(Word and element location data)
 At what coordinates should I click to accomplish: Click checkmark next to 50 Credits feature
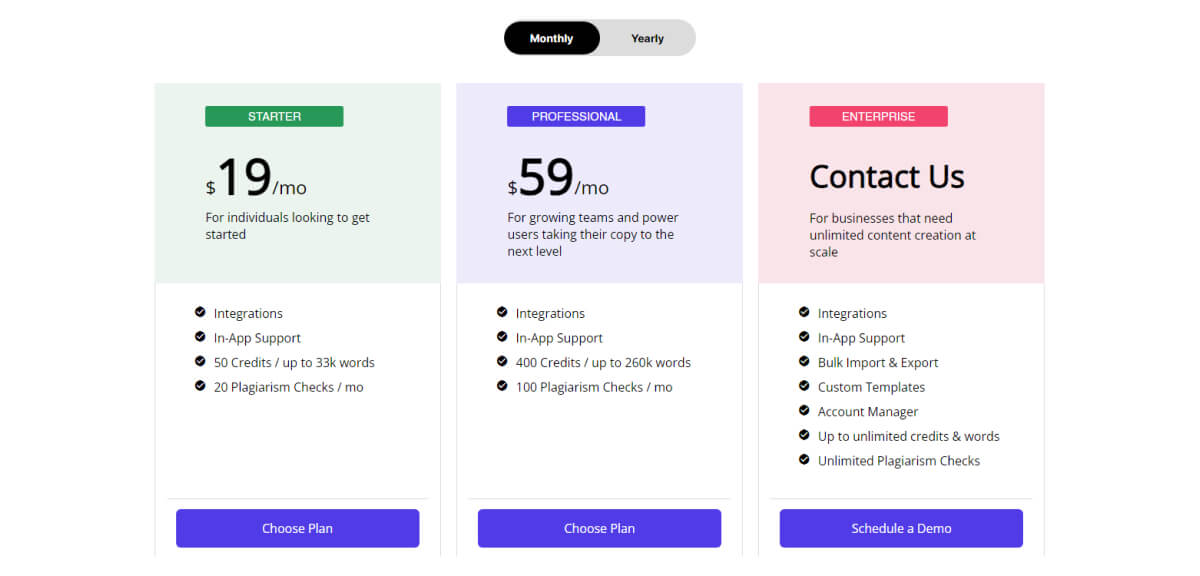200,361
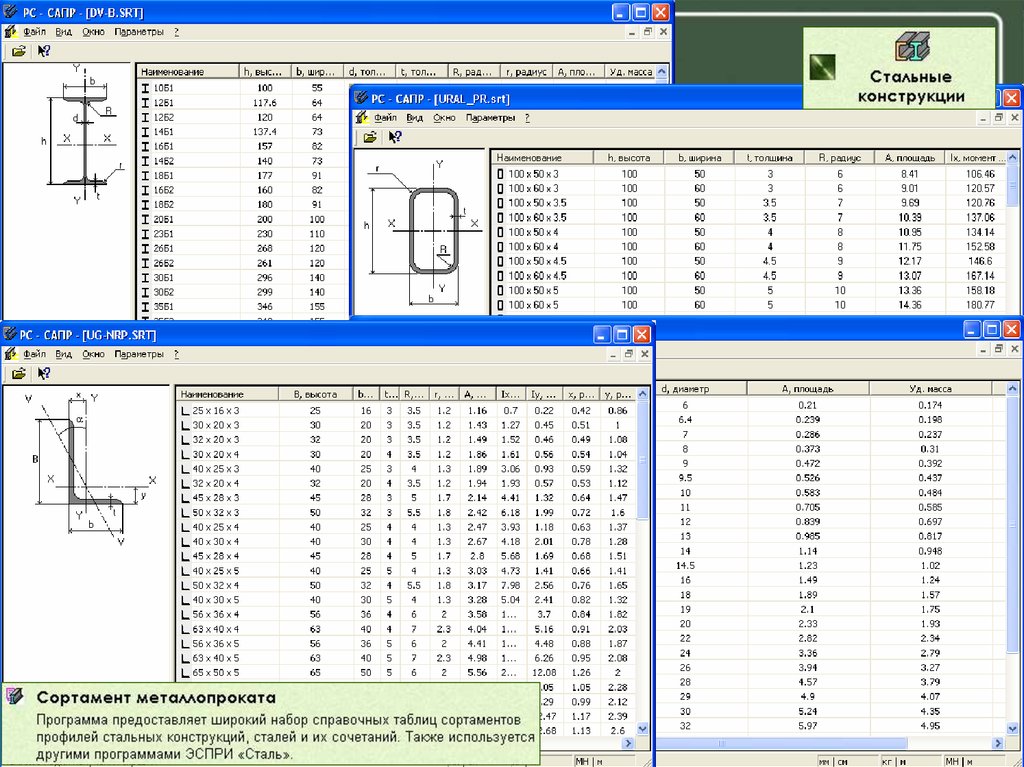
Task: Select row 100 x 50 x 3.5 in URAL_PR table
Action: coord(538,203)
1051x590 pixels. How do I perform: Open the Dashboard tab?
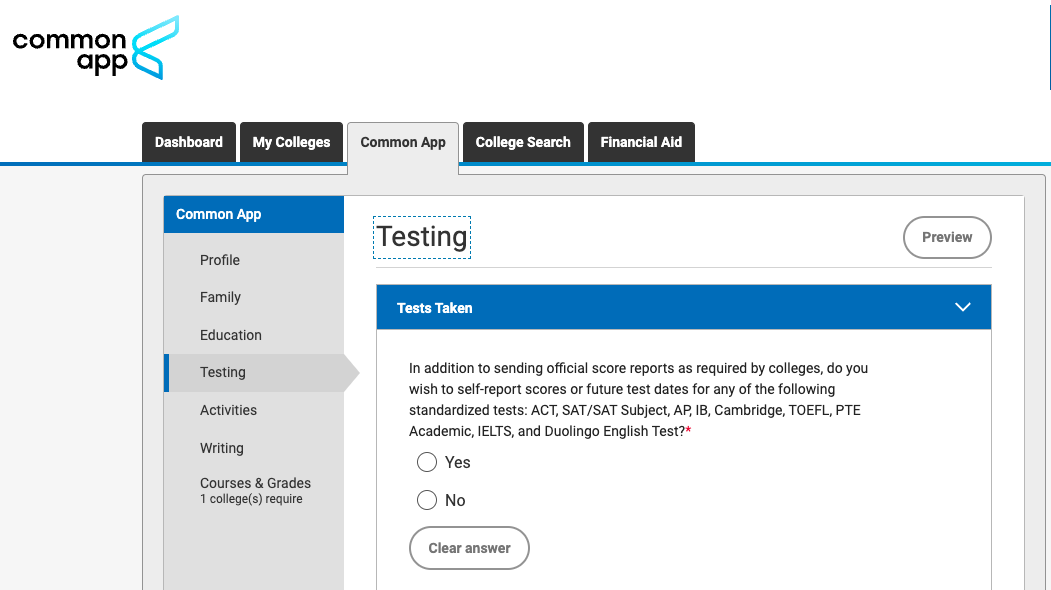[x=189, y=142]
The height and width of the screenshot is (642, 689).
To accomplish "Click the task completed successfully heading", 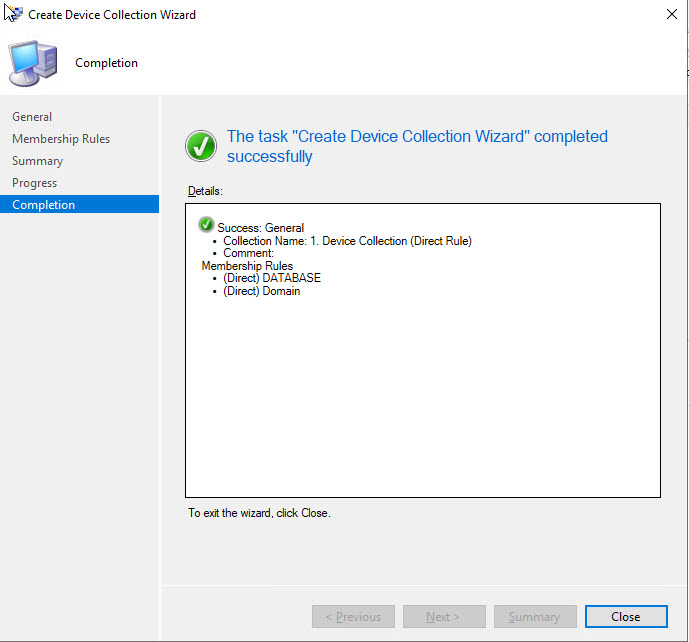I will pyautogui.click(x=417, y=146).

DIRECTION – Reproduce the stretch of material from its start through the line containing "[x=189, y=142]", changing "Dashboard" to "Reports" and leaving everything else unchanged. Omit the pictures from your answer.

WORKED SOLUTION –
 At what coordinates should I click to accomplish: Click checkmark next to 50 Credits feature
200,361
Task: Select row 100 x 50 x 3.5 in URAL_PR table
Action: coord(538,203)
1051x590 pixels. How do I perform: Open the Reports tab?
[x=189, y=142]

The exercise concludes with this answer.